Esto nos lleva a plantear que hay feminicidas que aceptamos socialmente y otros que no. Igual, hubo nazis que se aceptaron y otros que se odiaron (recuérdese el caso de Wernher von Braun, primer director de la NASA que había desarrollado cohetes para el ejército nazi durante la Segunda Guerra Mundial). Entonces muchos monstruos son redimidos por sus genialidades. "¿Y qué importa la vida privada de Maradona si de lo que estamos hablando es de su genialidad futbolística?", he leído con frecuencia en los últimos días.
Pongámonos de acuerdo. No hay –no debe haber– una moral superior que imponga héroes a los cuales idolatrar y villanos a los cuales vilipendiar. La moral y la estética no son universales.
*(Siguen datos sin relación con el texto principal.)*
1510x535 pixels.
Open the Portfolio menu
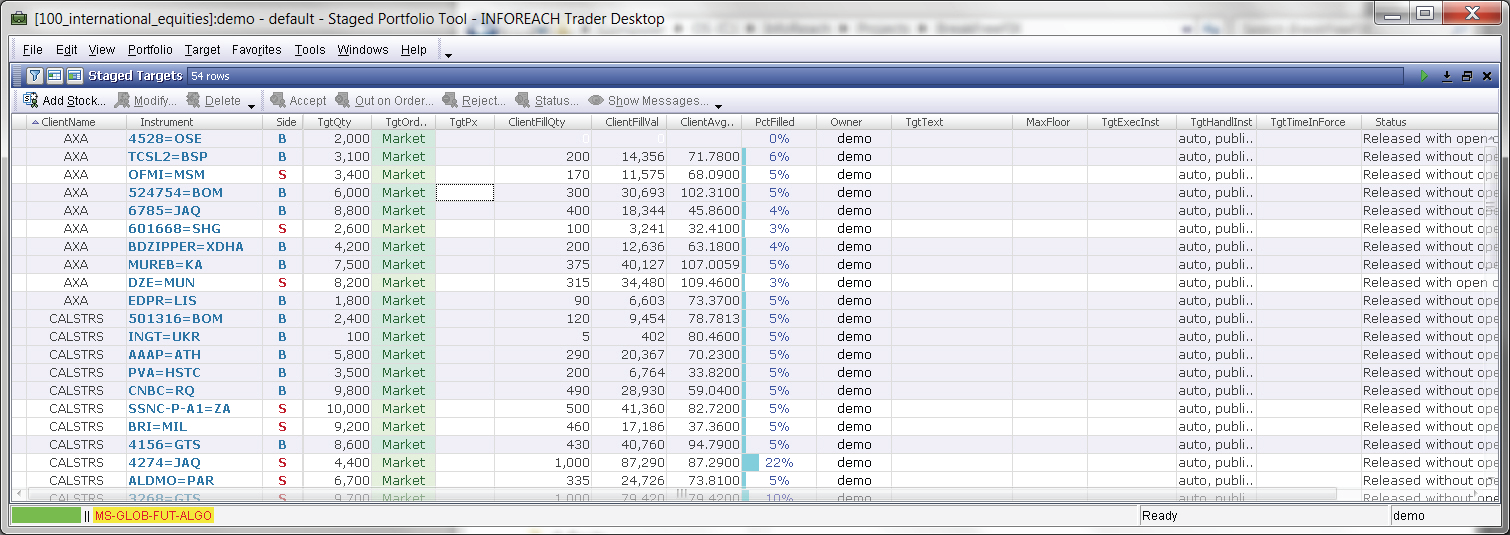[150, 50]
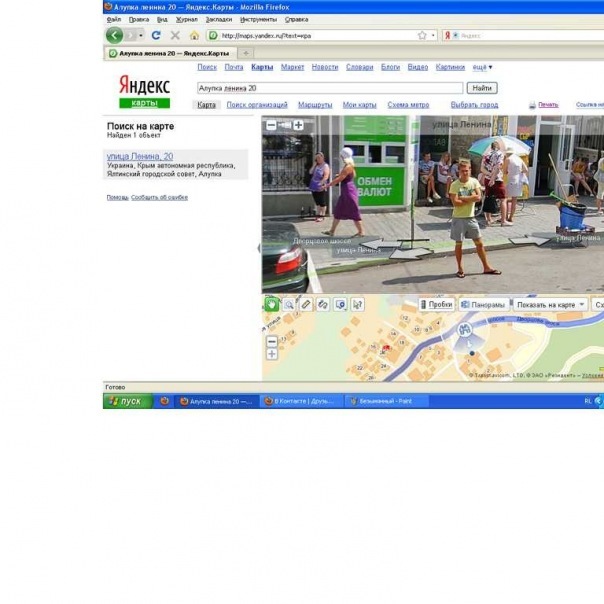Screen dimensions: 604x604
Task: Toggle the Панорамы street view layer
Action: coord(484,304)
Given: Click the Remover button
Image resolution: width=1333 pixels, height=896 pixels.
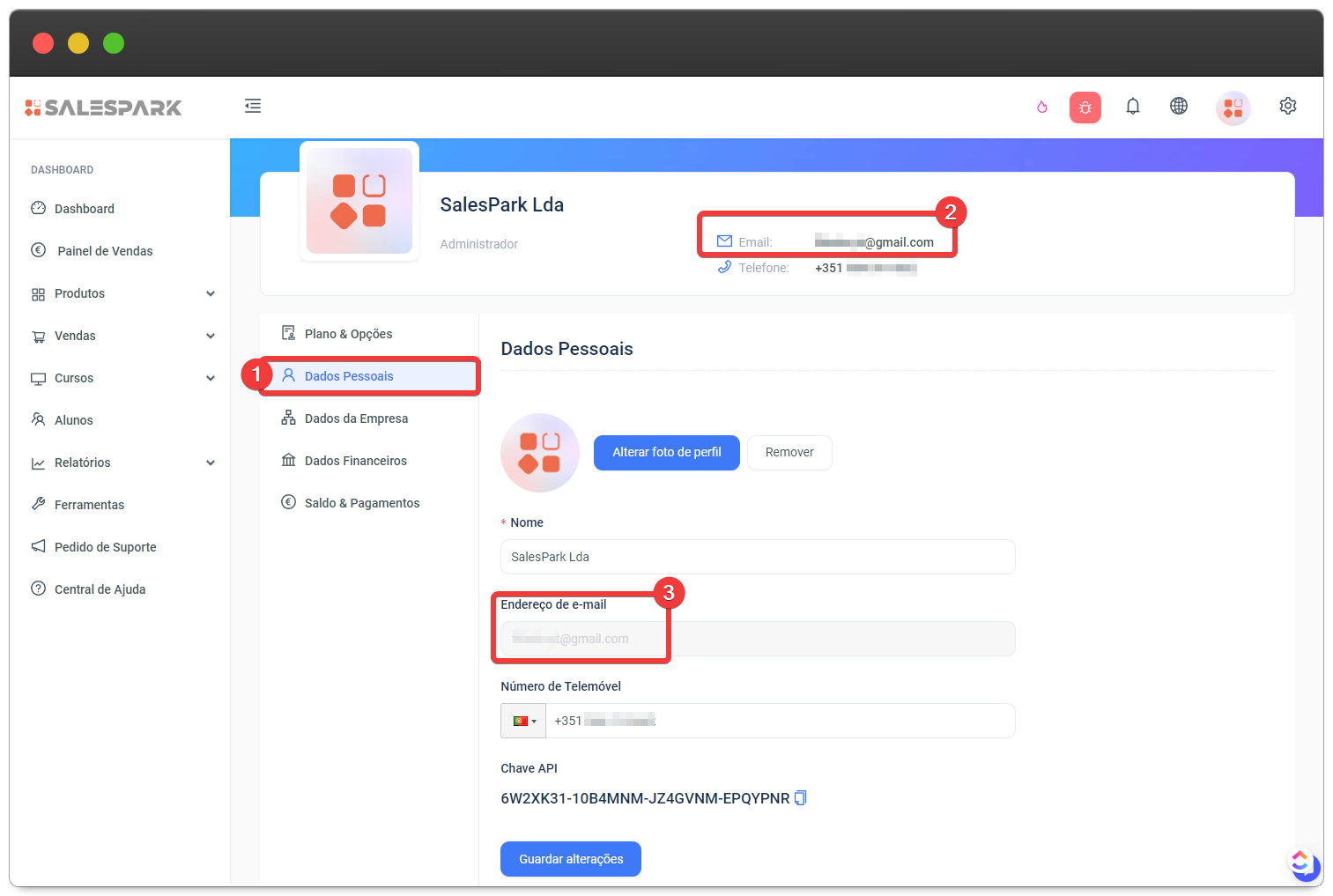Looking at the screenshot, I should (x=789, y=452).
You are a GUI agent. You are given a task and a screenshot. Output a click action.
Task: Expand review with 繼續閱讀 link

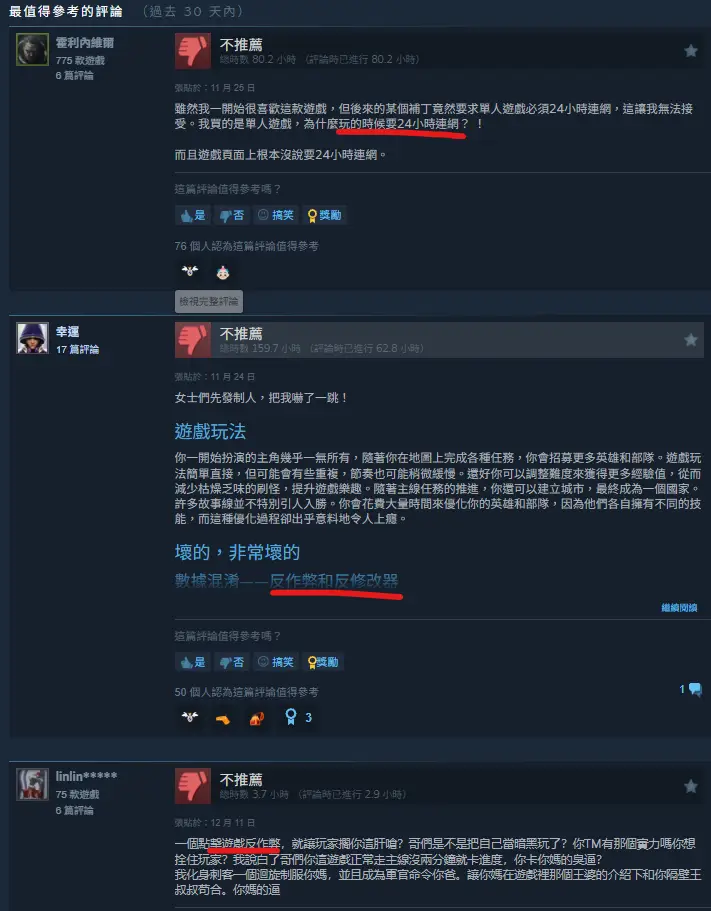[679, 608]
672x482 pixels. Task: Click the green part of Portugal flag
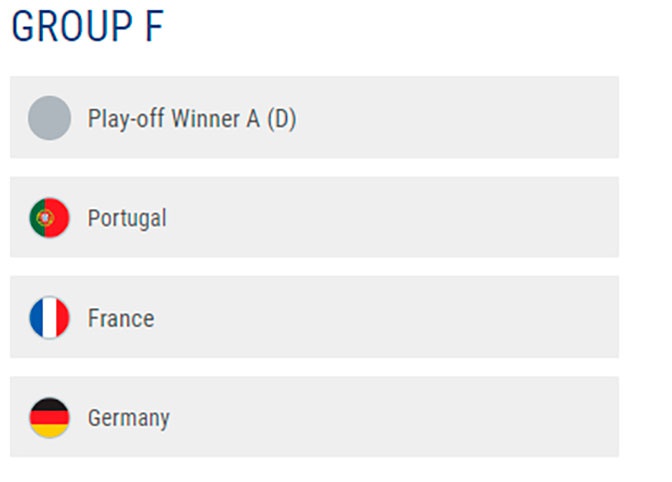pyautogui.click(x=37, y=218)
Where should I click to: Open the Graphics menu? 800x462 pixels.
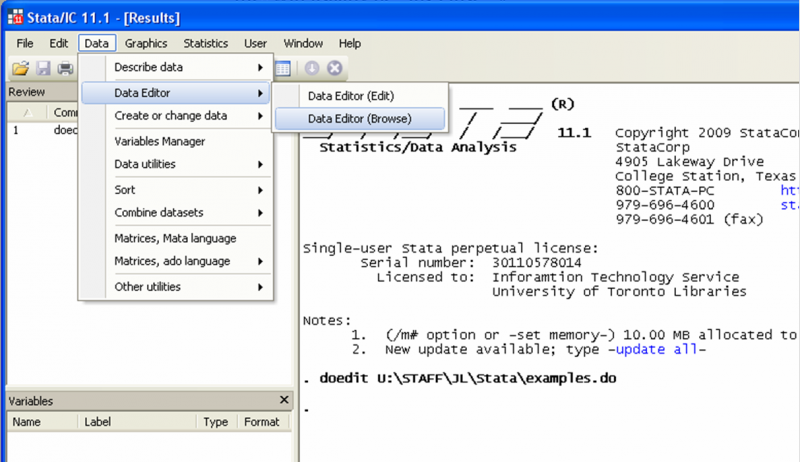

Los héroes responden a diferentes colectivos y sólo ante ellos es posible comprenderlos. "¿Cómo van a juzgar ustedes a Maradona si ni siquiera saben patear un balón?". De acuerdo, la multiplicidad inherente a la sociedad nos lleva a la multiplicidad de héroes y devotos. De acuerdo, hay un tipo de hipocresía moral que se rasga las vestiduras ante Sid Vicious pero es indiferente (y canta) con Diomedes Díaz. De acuerdo, todos somos machistas y por eso nuestros juicios sobre Maradona no son legítimos.
Hasta cierto punto, me parece.
La funcionalidad del héroe futbolístico (Vergara y Valenzuela, 2014) no debería cegarnos sobre las afrentas cometidas. No se trata de juzgamientos morales ni de retaliaciones personales. De lo que se trata es de matizar la figura del genio poniendo su obra en contexto. ¿Hacer una película magistral como Match Point debe hacernos olvidar que su director tuvo relaciones sexuales con su hijastra siendo ella menor de edad? Hace unos días hice una pregunta a un colectivo futbolero conformado por mujeres: ¿Ganar una Copa Mundial debe borrar el debate sobre las agresiones cometidas contra unas mujeres?
Vuelvo a la multiplicidad. Nadie debe decirle a los demás a quién idolatrar y a quién no. Lo que no se debe soslayar, creo yo, es debatir públicamente al mismo tiempo que se reverencia a los héroes muertos. Cerrar la posibilidad de interpelar a los héroes es construir una historia única, es pararse sobre una supuesta verdad revelada, y eso sí que es nefasto para una sociedad. "La diferencia es el alfa y el omega", decía Tarde, y si defendemos esa multiplicidad universal entonces interpelar a los ídolos es tan válido como reverenciarlos. Lo que debemos hacer con nuestros ídolos es ponerlos entre paréntesis, matizarlos y después, sí, dejar que nuestras emociones y nuestra moral los conduzcan al perdón o al olvido. Anteayer le tocó a Richard, ayer le tocó a Sid, hoy le toca a Maradona, mañana le tocará a Woody.
Textos citados
Dederer, Claire (2018). "¿Qué hacer con el arte de hombres monstruosos?", El País, 9 de enero de 2018. Obtenido en https://elpais.com/cultura/2018/01/08/actualidad/1515416335_689166.html
Tarde, Gabriel (2006). Monadología y sociología. Buenos Aires: Cactus.
Valenzuela, Eric y Vergara, Carlos (2014). "Globalización, dependencia y mercados abiertos: tensiones en la articulación de héroes y en el fútbol sudamericano actual", en Vergara, Carlos y Valenzuela, Eric (coords.). Todo es cancha: análisis y perspectivas socioculturales del fútbol latinoamericano. Santiago de Chile: Editorial Cuarto Propio.